According to many scholars, metrical phenomena are phenomena of the spoken language. Already Meillet (1923:19) observed that in every language, the discourse naturally tends to a certain rhythm. Metrics only stylizes and normalizes the natural rhythm on which the whole language reposes. This observation leads Lotz (1960:137) to the conclusion that verse cannot be defined as an aspect of art or literature: ..., it is impossible to define verse from any other single point of view, such as art or literature. The observation that poems are based on spoken language appears to be sufficient reason to him to exclude them. He seems to neglect the fact that poetry is certainly not the same as spoken language, just as Lotz (1960:138), too, observed: the language used in verse might differ from the "normal'' use of the language.
An interesting question is the one concerning the difference between prose and poetry. Lotz (1960:137) assumes that the only feature that is missing in prose is the metre. That observation consequently leads to the conclusion that prose is only based on the daily language in a lesser degree. Prose shares only the words with daily language, poetry both words and metre. The metre is related to the language, and according to Olson (1966:15-26 esp.19) depends even on it, since form is never more than an extension of content. His statement disregards the importance form sometimes has, since form can have a considerable influence on the statement, as is evident from jokes, satires and last but not least poetry. The two elements are interwoven, and therefore cannot be divided properly, as if they were independent features, coinciding by accident. Often they are equal attributes to the whole of the utterance.
For instance, in Old-Arabic only little difference in word order can be found between prosaic and poetic texts. Those anomalous orders in poetic works which cannot be found in prosaic texts, are generally caused by rhyme, sometimes by the metre; they are, however, scarce, and do not give the poet's language a principally deviant character, compared with prosaic texts (Bloch 1946:30ff). According to Bloch (1951:214) the Arabic metres seem to have been based directly on normal Arabic discourse sentences.
This compatibility of spoken language with metrical phenomena may be caused by the fact that spontaneous speech (including improvised declamation) takes place in waves (balancements, see Jousse 1925). The length of these waves seldom exceeds 16 syllables and shows a marked preference for roughly half that number, as may be observed in different speech milieus in different languages. The number of 16 syllables appears to be just about the maximum the average speaker is able to produce in one breath under normal circumstances.

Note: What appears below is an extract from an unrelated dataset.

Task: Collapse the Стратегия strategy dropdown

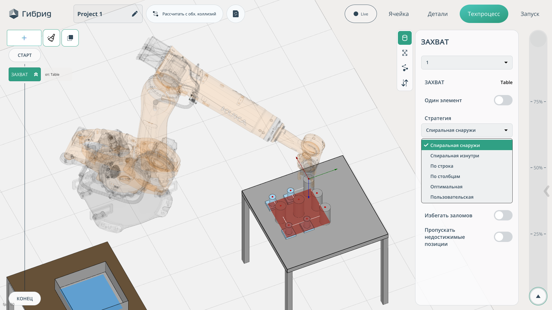Action: 466,130
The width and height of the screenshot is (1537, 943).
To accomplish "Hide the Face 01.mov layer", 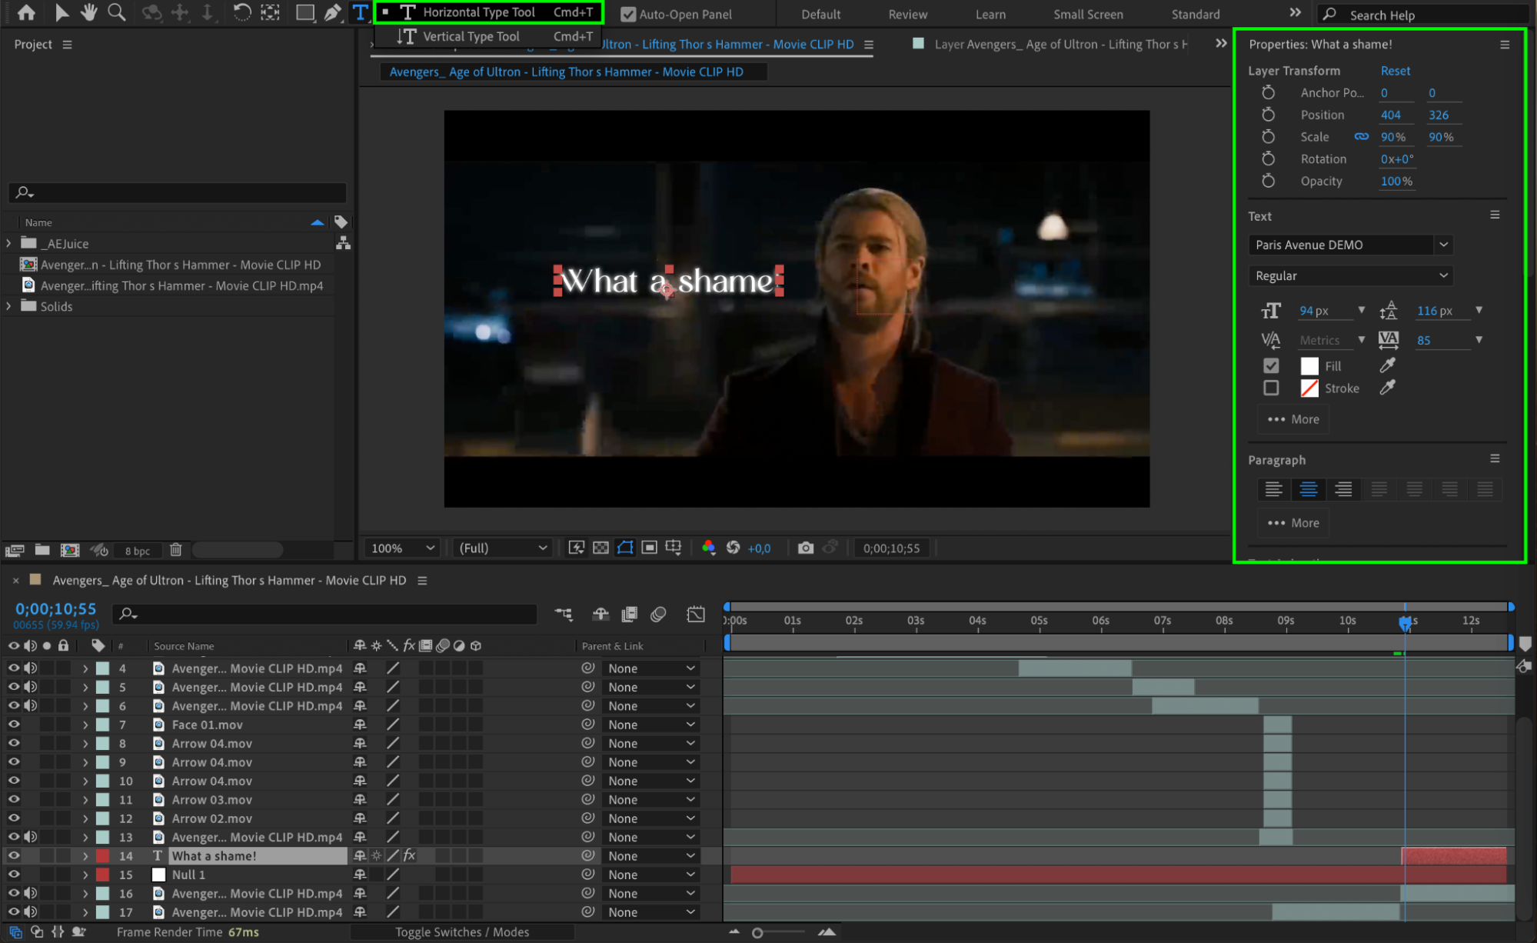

Although natural speech is in a way metrical or rhythmical, writers of language are more bound to the metre than the speakers are. The variation in written poems cannot be of the same order as that of the spoken or sung texts. Poetical metre is a fixed stylistic device, while the metricallity of speech is not. The metre of speech is allowed to vary from one sentence into the following, or even within the sentence. As a result, a poet sometimes has to struggle to a certain extent to fix the normal syntactic structures within the framework of the metre. Many an omission (this emerges from passages which occur twice or more) is closely connected to the circumstance that there was simply no room left for it in the stanza (Bloomfield 1916:164). Just as on other occasions repetition and parallel thoughts will have been stimulated by room in the stanza (Gonda 1975e:289).